Excerpts from a dataset:
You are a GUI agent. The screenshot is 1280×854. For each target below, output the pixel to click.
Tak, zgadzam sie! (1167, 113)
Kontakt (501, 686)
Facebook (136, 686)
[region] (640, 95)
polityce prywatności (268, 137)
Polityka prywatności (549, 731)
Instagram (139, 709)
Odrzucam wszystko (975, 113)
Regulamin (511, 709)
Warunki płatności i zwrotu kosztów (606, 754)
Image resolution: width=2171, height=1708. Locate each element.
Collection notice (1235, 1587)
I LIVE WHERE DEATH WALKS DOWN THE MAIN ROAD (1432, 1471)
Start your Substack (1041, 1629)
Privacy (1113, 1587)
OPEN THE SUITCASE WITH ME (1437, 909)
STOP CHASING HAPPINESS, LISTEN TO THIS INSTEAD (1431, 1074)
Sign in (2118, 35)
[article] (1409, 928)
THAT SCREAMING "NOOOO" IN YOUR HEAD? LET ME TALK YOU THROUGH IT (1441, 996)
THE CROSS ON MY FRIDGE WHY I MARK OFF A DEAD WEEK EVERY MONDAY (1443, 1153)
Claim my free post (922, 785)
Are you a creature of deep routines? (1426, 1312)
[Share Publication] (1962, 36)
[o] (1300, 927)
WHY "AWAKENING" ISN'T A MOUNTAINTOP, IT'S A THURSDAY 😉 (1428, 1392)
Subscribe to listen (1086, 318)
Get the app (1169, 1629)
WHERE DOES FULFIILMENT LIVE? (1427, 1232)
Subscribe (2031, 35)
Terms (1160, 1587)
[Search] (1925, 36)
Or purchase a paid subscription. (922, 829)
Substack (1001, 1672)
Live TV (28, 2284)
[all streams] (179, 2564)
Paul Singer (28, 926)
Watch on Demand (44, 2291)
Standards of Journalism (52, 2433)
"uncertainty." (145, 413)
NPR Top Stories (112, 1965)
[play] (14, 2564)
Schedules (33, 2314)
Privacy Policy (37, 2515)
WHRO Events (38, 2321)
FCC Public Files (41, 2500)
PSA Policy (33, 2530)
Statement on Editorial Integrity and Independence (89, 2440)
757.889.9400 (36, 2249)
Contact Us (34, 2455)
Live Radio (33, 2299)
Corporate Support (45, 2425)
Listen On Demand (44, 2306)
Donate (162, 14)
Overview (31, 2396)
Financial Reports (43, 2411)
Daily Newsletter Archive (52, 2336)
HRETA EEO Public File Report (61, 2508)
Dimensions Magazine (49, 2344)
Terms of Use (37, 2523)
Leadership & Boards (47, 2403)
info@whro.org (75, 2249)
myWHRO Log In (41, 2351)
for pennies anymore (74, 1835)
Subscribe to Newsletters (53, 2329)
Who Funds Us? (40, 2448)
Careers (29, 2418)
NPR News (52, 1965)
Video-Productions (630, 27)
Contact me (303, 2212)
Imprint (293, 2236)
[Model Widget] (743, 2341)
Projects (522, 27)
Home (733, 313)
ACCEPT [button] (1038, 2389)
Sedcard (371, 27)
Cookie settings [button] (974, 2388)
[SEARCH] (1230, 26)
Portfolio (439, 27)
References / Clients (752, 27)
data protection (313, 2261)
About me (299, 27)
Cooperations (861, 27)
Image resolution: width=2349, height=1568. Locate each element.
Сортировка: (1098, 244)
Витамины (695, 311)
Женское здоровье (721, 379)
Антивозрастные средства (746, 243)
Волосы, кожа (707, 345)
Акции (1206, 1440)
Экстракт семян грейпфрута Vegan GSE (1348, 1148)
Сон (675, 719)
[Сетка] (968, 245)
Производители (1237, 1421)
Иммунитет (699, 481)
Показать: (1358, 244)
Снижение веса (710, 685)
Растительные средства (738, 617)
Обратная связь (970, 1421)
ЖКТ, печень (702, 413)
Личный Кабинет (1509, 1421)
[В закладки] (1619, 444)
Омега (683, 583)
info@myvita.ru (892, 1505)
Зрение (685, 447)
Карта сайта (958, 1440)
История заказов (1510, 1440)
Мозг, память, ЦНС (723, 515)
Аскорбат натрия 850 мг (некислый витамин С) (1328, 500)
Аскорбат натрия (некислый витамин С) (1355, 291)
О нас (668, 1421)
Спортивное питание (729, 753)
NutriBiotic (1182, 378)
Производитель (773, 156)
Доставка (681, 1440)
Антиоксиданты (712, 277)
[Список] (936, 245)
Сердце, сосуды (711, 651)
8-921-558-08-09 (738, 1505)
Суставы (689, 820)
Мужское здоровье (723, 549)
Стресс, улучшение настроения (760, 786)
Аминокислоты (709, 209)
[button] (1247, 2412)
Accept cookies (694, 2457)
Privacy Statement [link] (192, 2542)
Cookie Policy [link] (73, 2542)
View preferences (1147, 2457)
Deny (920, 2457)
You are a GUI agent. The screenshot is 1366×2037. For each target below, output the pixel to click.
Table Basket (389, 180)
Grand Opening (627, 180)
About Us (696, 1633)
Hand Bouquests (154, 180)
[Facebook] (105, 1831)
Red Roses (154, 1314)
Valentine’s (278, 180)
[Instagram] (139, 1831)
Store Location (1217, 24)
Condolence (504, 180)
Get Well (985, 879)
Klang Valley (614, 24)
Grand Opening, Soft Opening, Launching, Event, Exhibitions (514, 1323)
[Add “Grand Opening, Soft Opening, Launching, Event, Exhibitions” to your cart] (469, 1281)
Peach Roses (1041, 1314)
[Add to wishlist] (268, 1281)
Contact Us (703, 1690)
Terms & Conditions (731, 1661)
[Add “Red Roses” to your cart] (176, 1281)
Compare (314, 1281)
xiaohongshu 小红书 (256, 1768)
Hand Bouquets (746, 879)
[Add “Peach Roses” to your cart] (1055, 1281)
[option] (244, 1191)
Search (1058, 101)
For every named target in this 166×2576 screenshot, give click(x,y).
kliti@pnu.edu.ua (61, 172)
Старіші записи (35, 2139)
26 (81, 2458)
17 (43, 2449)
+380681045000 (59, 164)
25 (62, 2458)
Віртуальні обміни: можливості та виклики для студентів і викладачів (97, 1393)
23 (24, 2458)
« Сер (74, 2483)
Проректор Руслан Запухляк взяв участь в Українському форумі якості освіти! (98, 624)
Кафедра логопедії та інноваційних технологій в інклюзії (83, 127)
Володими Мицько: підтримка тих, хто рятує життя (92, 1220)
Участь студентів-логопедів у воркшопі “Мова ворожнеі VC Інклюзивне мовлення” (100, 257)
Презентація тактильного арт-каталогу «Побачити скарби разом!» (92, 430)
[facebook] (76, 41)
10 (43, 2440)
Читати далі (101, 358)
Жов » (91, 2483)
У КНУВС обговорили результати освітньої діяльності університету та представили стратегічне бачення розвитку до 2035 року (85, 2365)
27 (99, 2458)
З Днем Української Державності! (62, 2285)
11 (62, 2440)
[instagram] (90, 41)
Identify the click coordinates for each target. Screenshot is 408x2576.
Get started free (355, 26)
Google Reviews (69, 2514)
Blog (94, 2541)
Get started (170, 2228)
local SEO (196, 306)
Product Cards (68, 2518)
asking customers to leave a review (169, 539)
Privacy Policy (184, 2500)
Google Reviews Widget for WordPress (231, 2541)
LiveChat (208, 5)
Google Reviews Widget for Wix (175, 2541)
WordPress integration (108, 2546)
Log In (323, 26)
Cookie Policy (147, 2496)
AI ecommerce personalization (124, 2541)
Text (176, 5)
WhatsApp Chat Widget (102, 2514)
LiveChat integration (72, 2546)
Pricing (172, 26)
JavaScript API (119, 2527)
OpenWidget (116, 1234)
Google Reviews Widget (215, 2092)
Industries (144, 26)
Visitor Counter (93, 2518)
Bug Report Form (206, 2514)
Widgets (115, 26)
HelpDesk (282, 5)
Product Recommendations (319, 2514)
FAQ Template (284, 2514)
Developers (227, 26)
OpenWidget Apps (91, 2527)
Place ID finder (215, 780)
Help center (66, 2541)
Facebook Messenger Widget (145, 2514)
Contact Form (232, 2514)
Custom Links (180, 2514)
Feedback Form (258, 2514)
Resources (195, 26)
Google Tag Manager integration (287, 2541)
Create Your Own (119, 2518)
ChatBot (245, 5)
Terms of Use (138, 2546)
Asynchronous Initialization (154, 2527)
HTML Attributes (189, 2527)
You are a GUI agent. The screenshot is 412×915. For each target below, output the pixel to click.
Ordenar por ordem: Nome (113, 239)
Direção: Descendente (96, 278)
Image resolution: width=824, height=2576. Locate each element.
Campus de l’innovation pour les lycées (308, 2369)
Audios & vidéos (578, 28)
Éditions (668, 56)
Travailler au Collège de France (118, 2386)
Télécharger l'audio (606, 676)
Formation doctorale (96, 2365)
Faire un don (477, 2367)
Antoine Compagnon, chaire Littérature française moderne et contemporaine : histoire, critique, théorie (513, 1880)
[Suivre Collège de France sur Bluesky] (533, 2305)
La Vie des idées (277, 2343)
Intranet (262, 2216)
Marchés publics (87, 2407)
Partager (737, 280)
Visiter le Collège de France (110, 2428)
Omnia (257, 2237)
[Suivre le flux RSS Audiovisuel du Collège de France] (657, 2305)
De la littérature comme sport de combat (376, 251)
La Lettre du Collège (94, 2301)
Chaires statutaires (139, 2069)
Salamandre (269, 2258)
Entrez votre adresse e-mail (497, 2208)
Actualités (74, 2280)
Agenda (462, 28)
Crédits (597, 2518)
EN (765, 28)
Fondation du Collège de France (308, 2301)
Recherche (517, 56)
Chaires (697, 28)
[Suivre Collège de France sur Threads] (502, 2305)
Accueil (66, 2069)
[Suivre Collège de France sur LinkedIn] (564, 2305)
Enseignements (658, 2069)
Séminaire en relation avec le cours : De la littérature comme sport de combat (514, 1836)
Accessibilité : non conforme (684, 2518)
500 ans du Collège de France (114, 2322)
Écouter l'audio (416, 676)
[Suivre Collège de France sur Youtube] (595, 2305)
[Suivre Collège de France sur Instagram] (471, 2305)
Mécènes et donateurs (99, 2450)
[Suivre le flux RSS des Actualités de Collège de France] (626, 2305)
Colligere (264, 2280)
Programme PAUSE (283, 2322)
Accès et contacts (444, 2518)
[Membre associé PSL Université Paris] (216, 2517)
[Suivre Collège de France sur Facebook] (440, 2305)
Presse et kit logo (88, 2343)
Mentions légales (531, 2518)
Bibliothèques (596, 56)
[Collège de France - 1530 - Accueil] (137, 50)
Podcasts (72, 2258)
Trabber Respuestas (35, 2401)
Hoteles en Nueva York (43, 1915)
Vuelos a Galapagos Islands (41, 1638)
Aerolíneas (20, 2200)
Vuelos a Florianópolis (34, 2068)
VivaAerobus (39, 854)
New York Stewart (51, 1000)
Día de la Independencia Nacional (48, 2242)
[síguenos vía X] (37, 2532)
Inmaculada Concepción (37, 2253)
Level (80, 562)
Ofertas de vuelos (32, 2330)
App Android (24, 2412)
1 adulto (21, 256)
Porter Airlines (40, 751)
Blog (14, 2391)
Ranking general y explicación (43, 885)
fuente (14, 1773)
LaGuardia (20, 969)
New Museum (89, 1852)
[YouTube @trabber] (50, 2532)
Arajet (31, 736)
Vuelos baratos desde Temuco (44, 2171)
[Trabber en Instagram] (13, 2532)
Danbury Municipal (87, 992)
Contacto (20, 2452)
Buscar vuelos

What you need to do
Nothing but the lines from the top of the entries above through the line with "Regulamin (511, 709)" should be set down, each exactly as written.

Finished task
You are a GUI agent. The screenshot is 1280×854. For each target below, output the pixel to click.
Tak, zgadzam sie! (1167, 113)
Kontakt (501, 686)
Facebook (136, 686)
[region] (640, 95)
polityce prywatności (268, 137)
Polityka prywatności (549, 731)
Instagram (139, 709)
Odrzucam wszystko (975, 113)
Regulamin (511, 709)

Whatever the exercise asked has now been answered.